Although the data below contains pictures, output only the lines between those holding "Task: Click 乘客应付 15.65 highlighted value" and "The width and", inclusive, exactly and without those pictures.

***** Raw data

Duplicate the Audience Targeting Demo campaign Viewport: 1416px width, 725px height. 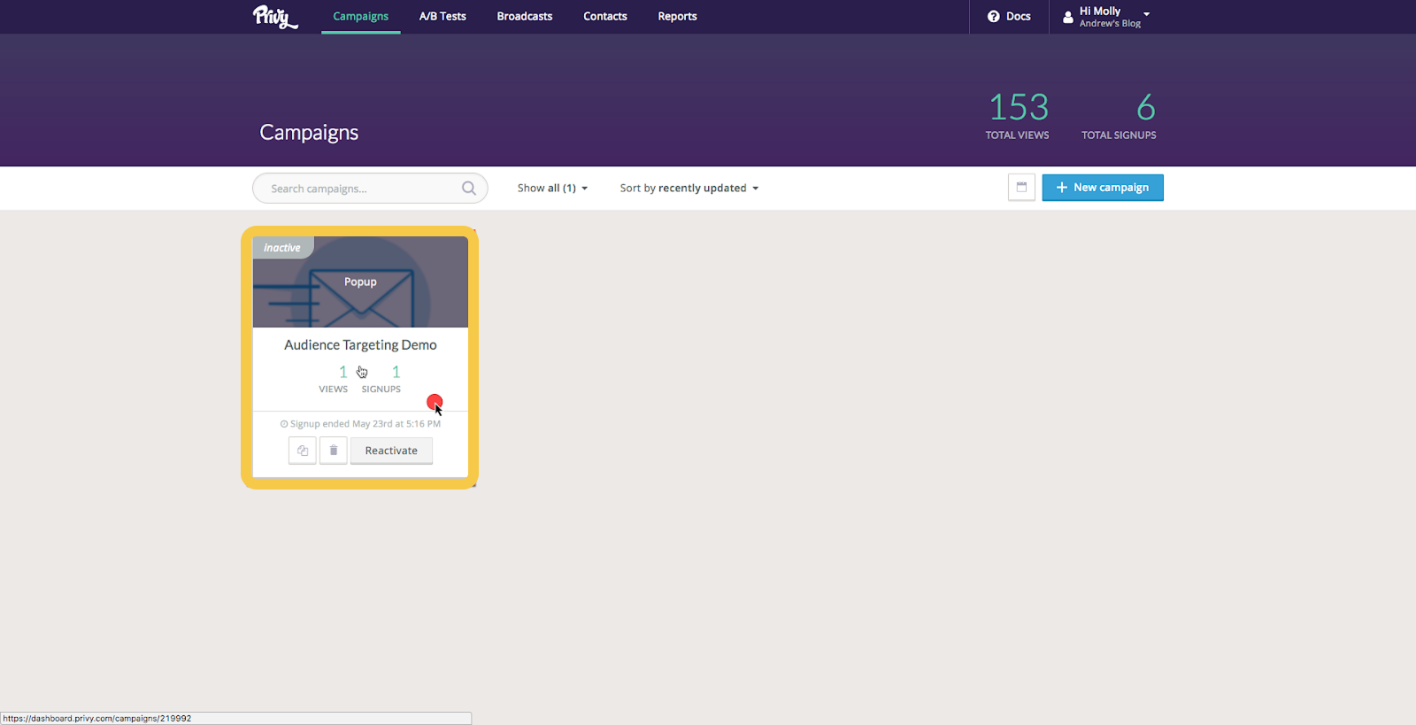pyautogui.click(x=303, y=451)
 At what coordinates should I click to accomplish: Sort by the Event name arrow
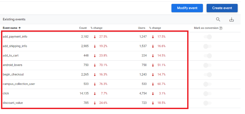(19, 28)
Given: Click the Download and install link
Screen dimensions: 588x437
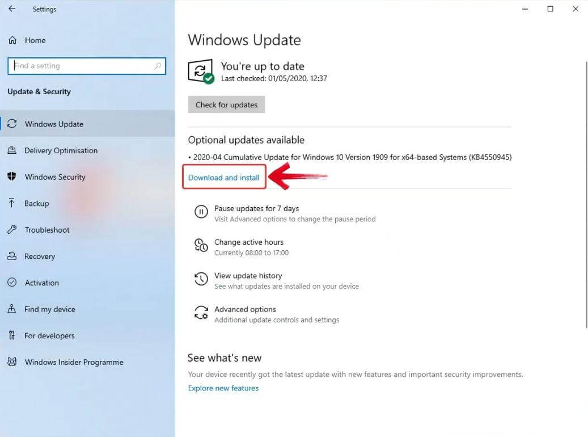Looking at the screenshot, I should 224,177.
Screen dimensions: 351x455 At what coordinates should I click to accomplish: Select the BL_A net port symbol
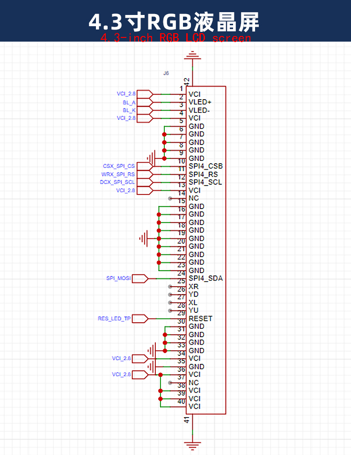pyautogui.click(x=145, y=102)
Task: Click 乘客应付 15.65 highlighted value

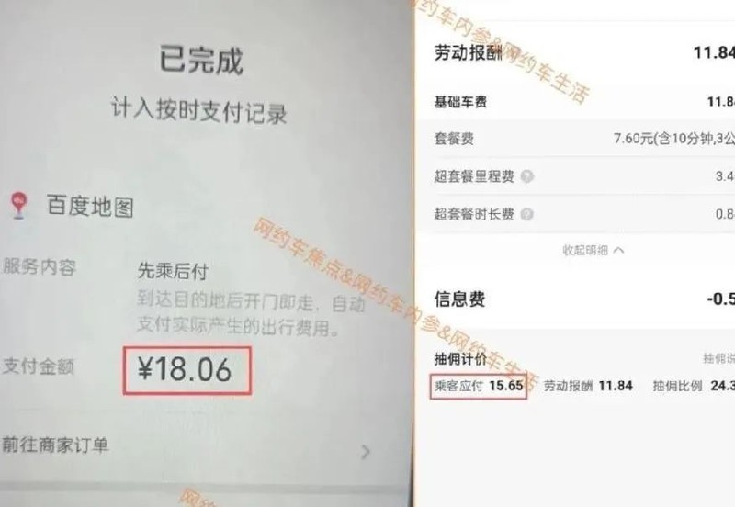Action: click(479, 386)
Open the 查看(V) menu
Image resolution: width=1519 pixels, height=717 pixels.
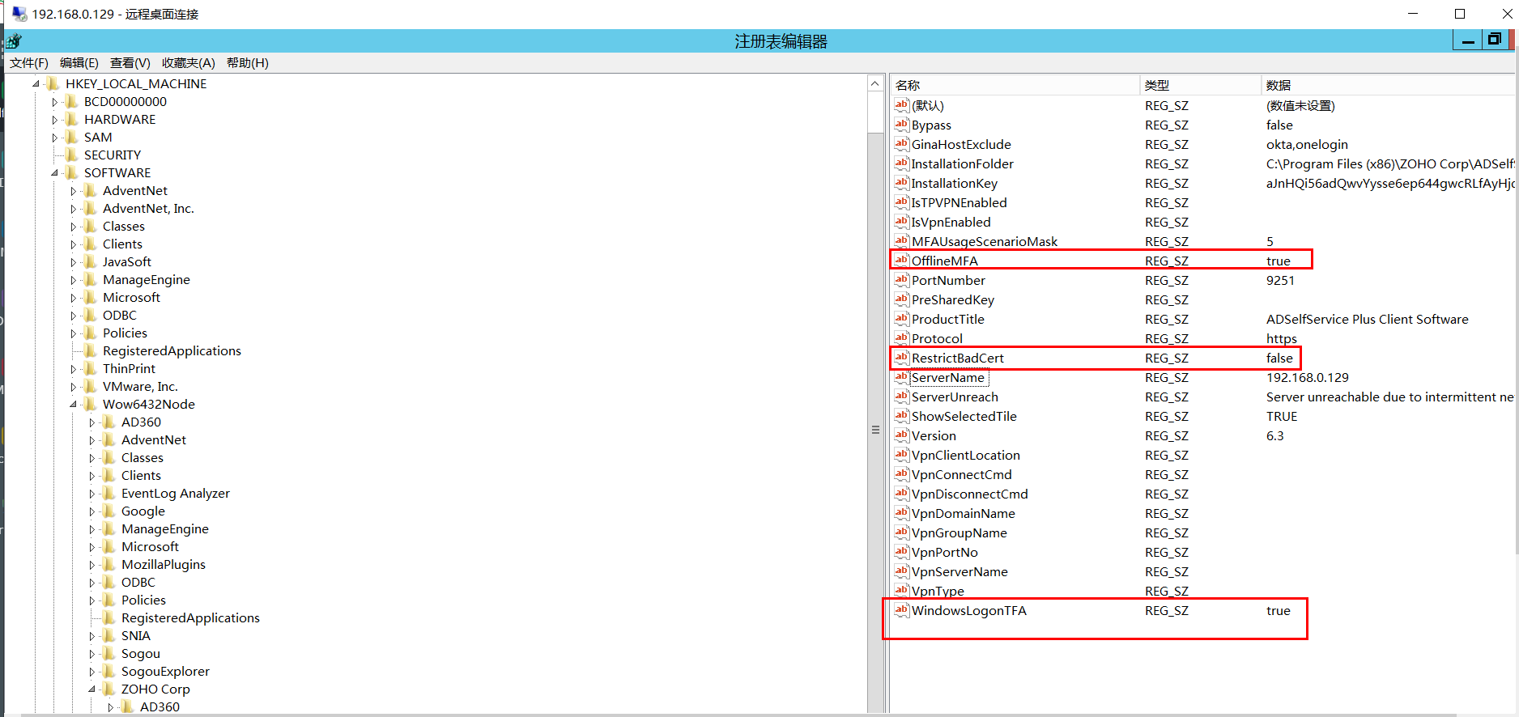click(130, 63)
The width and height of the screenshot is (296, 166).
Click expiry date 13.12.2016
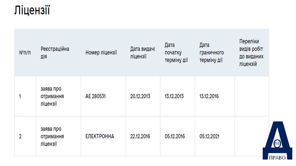click(209, 96)
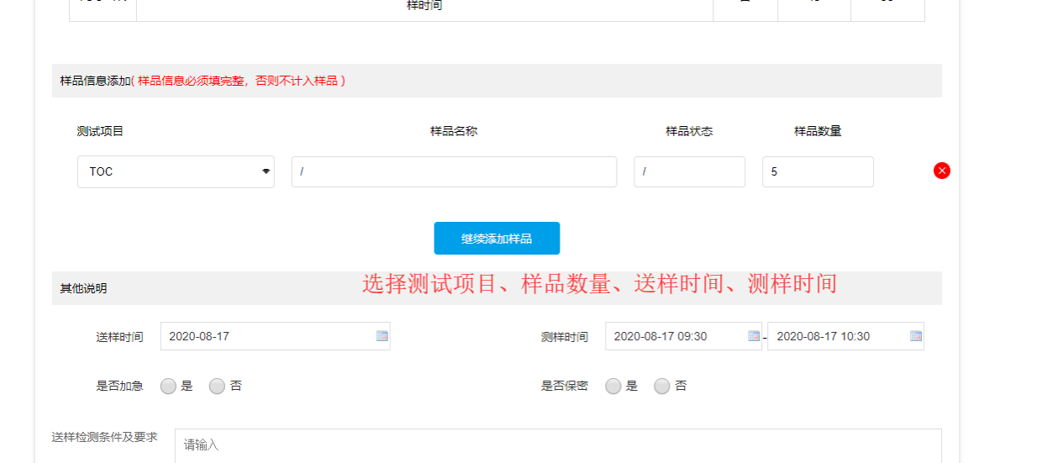1047x463 pixels.
Task: Select 是 radio for 是否加急
Action: [168, 386]
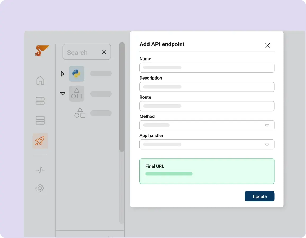The image size is (306, 238).
Task: Click the Update button
Action: (259, 196)
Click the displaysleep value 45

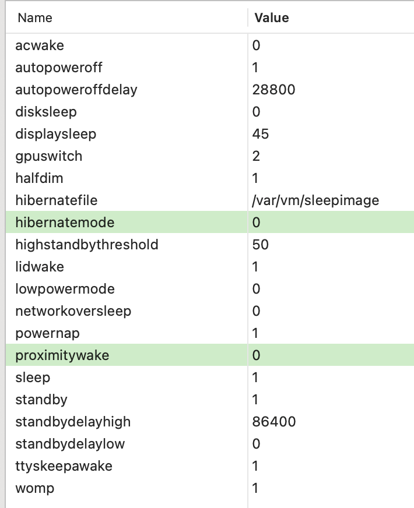point(261,134)
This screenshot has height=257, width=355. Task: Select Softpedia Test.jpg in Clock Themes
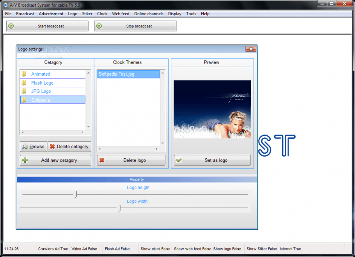tap(121, 74)
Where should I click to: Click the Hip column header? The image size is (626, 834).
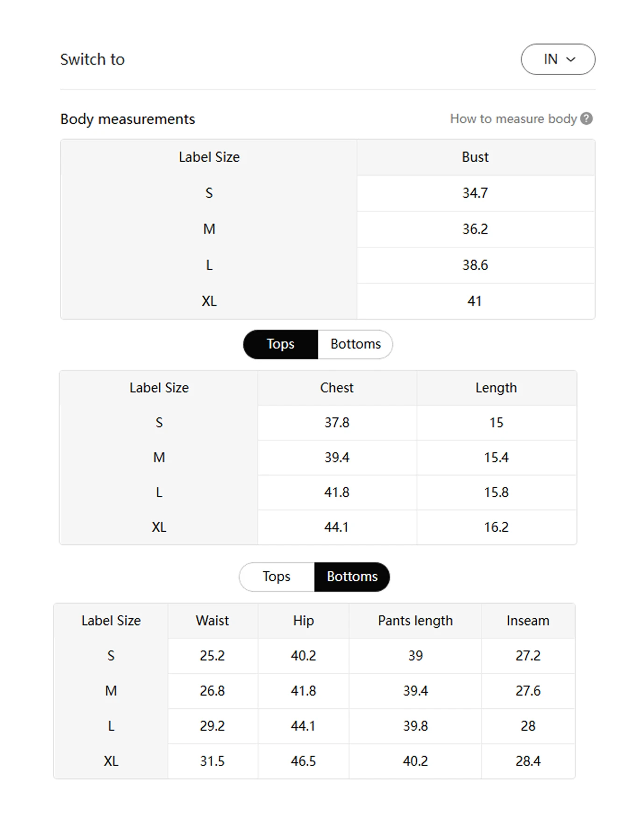tap(303, 620)
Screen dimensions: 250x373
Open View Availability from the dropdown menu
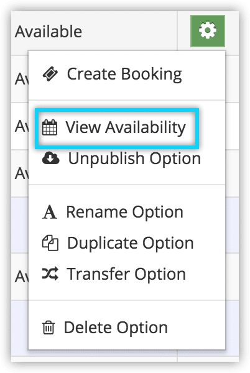pyautogui.click(x=126, y=127)
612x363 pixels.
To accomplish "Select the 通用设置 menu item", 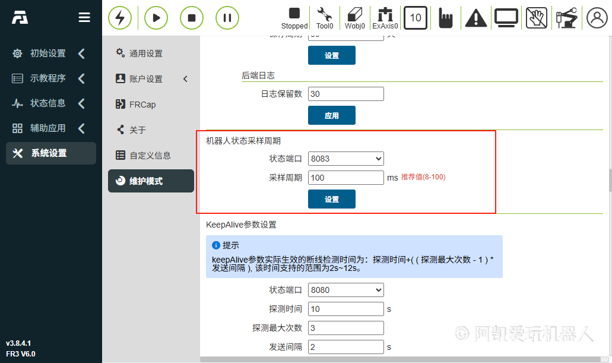I will pos(145,53).
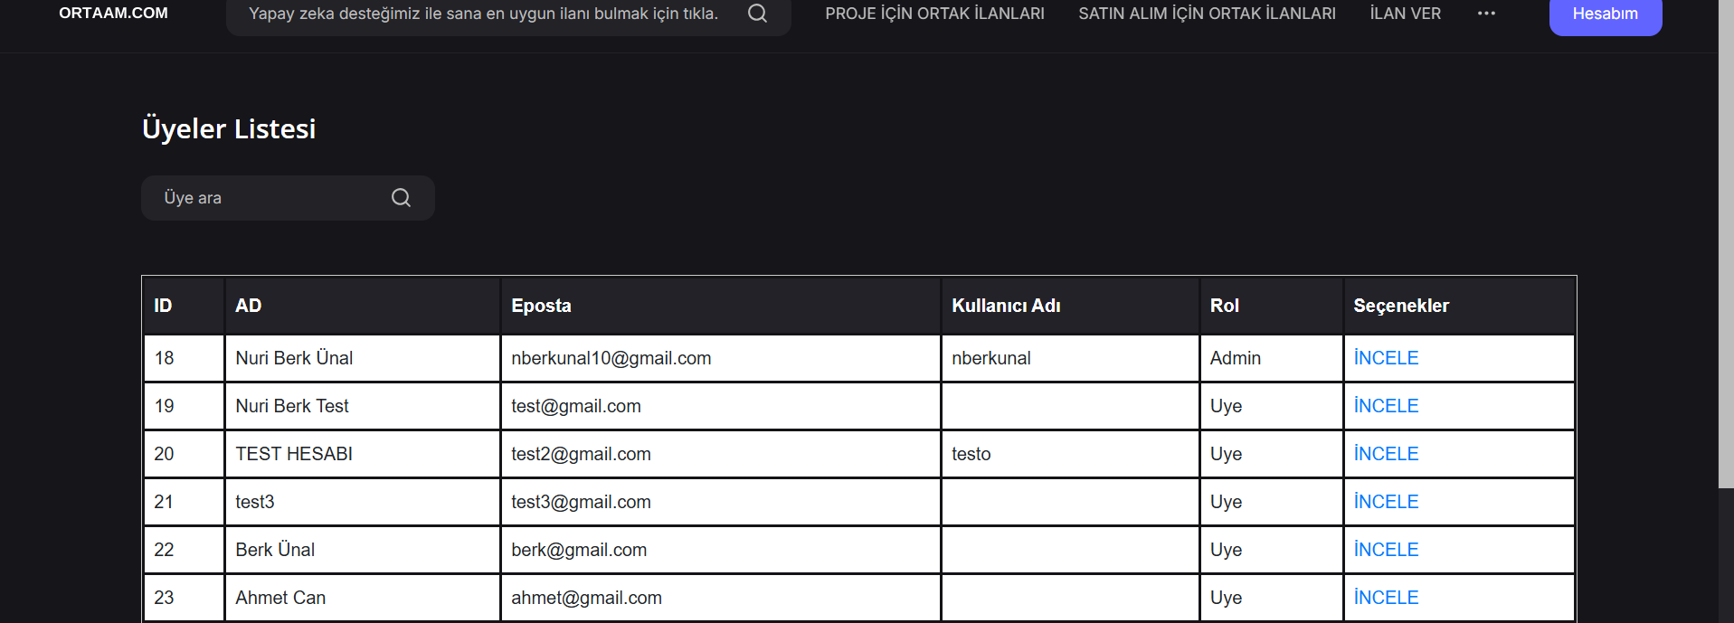
Task: Click İNCELE for Berk Ünal
Action: [x=1386, y=550]
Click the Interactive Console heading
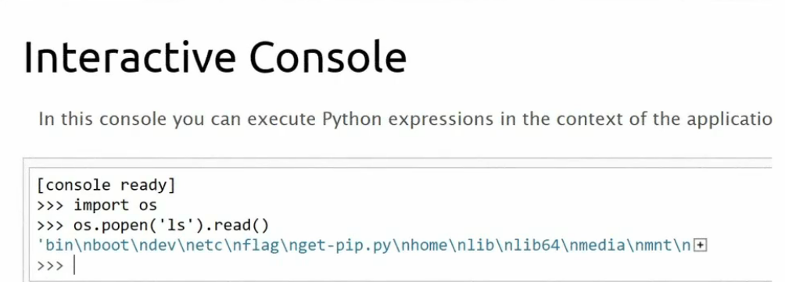The image size is (785, 282). [x=215, y=57]
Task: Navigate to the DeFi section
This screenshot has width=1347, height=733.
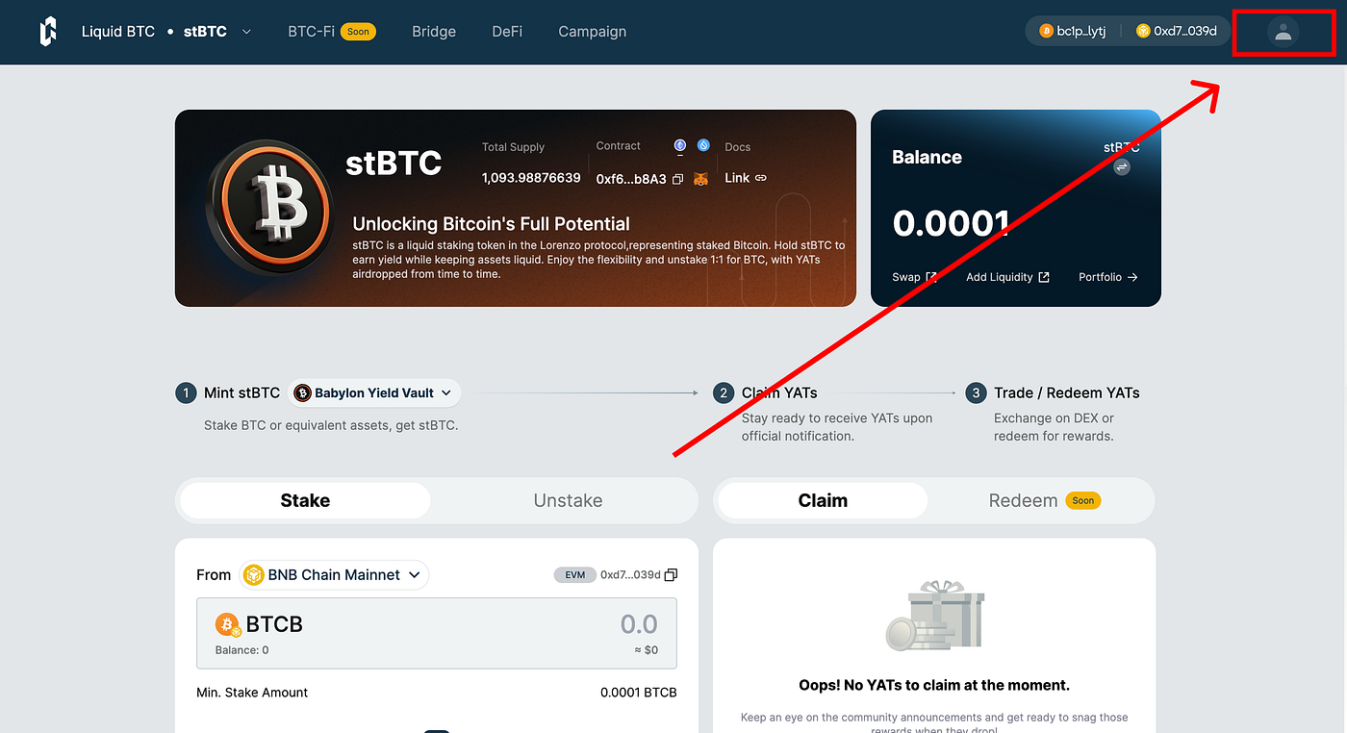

**********

## Task result
Task: Click 乘客应付 15.65 highlighted value

Action: click(479, 386)
Open the 查看(V) menu
Image resolution: width=1519 pixels, height=717 pixels.
click(130, 63)
The width and height of the screenshot is (296, 166).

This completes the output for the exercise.